• A Blizzard of Bluebells

  • More British than a cream tea, tennis at Wimbledon, or Pimms in the afternoon, is the dazzling display of bluebells in British woodlands in April/May. This is nature at its best – fleeting and full on - for bluebells must flower quickly and complete their life-cycle before the tree canopy once again casts its heavy shade.

    Singularly, the Bluebell (Hyancinthoides non-scripta) is simply beautiful, with an elegant raceme of narrow, delicate violet-blue bell-shaped flowers drooping daintily to one side; creamy anthers can just be seen peeping from the bell. En masse they are undoubtedly one of the most evocative and spectacular sights to behold in the British countryside.

    Stroll through a bluebell wood on a still and sunny spring day and perfume fills the air, for sweet nectar is produced in profusion to attract early pollinating insects such as bumblebees. And what a job they do, for sometimes the carpet of bluebells stretches as far as the eye can see.

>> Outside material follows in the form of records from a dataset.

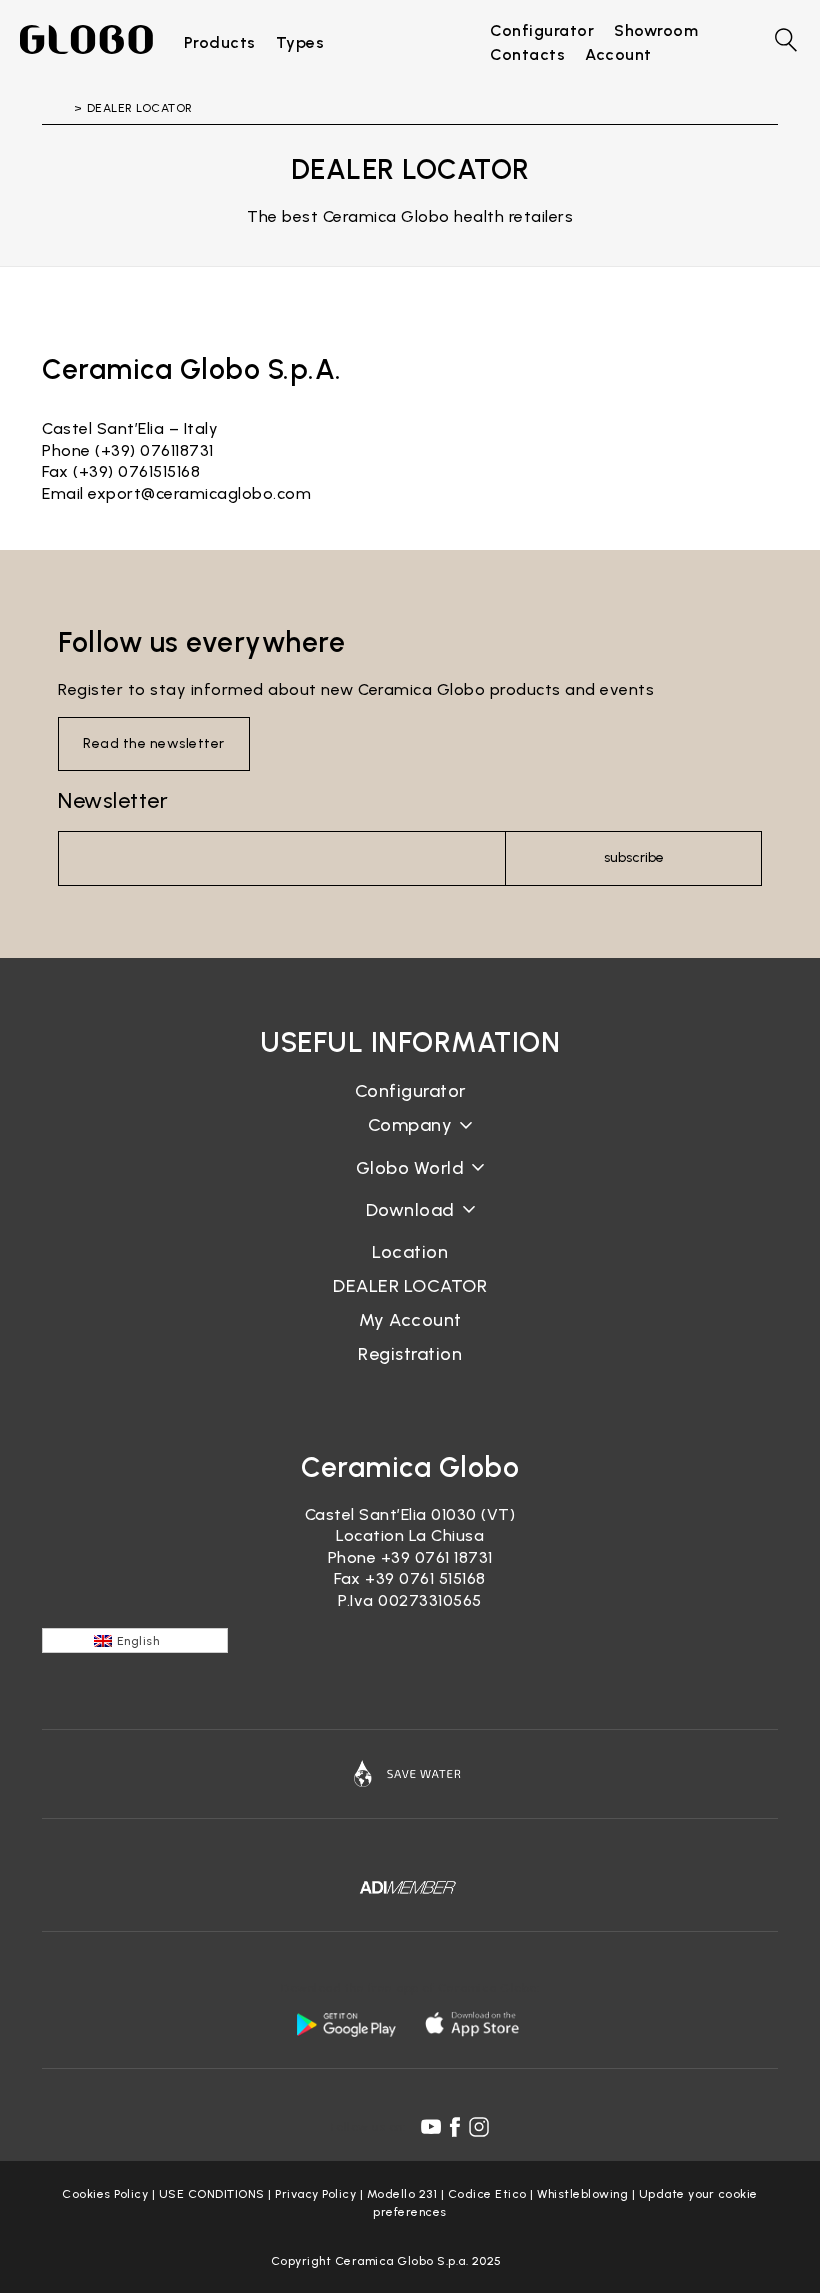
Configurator (410, 1091)
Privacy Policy (315, 2194)
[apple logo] (474, 2024)
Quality (410, 1183)
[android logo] (346, 2024)
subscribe (634, 857)
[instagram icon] (479, 2127)
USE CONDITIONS (212, 2194)
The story (410, 1141)
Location (410, 1252)
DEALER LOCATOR (410, 1286)
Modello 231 (402, 2194)
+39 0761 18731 (437, 1557)
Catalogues (410, 1225)
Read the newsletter (154, 743)
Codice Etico (487, 2194)
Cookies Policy (105, 2194)
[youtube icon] (431, 2127)
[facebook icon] (455, 2127)
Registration (410, 1354)
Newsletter (113, 800)
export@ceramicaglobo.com (199, 493)
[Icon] (410, 1774)
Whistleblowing (582, 2194)
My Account (410, 1320)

    There is unfortunately, an imposter at large – Hyacinthoides hispanica, or the Spanish Bluebell. The Spanish Bluebell was introduced due to its vigorous growth and success as a garden plant; but as is often the case with such introductions, it is an escape artist and now readily hybridises with our native Bluebell, with the progeny spreading steadily from urban areas. Spanish Bluebells are more robust, with a stiff flowering spike supporting wide open paler blue flowers with blue stamens.  They do not daintily droop to one side but stand to attention, haphazardly circling the stem; and they do not give off such a sweet delicate scent. Hybrids have a range of characters between the two, but even to the untrained eye a quick comparison with our native species will leave no doubt.

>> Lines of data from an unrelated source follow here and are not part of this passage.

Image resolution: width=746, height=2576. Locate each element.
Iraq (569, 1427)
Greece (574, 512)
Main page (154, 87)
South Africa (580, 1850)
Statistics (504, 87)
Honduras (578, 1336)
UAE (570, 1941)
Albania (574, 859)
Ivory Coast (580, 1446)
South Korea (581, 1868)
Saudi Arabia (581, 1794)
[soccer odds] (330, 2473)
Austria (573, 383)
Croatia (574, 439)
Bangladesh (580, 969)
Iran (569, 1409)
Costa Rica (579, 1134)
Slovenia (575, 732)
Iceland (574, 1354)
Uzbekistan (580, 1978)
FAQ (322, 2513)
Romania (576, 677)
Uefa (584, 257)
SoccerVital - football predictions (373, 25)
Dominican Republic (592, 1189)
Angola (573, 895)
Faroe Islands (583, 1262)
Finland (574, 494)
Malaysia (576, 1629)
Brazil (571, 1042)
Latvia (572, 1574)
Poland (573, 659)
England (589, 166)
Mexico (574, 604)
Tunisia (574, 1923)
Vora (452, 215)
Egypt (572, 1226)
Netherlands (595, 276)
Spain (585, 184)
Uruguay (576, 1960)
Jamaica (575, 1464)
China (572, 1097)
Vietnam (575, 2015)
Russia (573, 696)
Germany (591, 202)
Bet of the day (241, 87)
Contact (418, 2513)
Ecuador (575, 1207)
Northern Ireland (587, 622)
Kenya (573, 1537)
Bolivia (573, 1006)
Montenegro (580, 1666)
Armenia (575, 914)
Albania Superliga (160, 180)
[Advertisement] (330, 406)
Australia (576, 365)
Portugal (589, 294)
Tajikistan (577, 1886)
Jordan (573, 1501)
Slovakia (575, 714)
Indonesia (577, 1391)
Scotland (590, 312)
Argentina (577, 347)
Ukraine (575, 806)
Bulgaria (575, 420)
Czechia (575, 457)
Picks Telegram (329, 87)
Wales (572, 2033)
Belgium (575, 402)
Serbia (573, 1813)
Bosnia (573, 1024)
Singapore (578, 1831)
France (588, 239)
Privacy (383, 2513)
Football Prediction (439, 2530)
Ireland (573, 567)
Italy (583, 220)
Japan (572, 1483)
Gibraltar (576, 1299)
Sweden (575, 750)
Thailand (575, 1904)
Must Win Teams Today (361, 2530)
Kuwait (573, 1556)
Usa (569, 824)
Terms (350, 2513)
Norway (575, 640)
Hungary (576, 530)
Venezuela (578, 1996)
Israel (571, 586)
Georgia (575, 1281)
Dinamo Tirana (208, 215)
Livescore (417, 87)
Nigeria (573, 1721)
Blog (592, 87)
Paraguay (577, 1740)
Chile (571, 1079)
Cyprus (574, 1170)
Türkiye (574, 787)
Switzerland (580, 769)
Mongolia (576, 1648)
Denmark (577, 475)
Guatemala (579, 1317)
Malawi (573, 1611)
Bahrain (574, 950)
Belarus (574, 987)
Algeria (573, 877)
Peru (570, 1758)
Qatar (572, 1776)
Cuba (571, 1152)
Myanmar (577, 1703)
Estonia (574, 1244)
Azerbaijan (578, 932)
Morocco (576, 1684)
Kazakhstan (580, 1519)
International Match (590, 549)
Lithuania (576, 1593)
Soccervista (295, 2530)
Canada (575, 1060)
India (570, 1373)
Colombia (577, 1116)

    The Bluebell has an extremely limited global range, occurring only in Western Europe, with an Atlantic distribution from central Spain to the Netherlands. We are fortunate enough to have half of the world’s population of Hyacinthoides non-scripta here in Great Britain; what’s more, areas within the Binsted Woods Complex are perfect for this species - so get out and about and enjoy the Binsted Bluebells!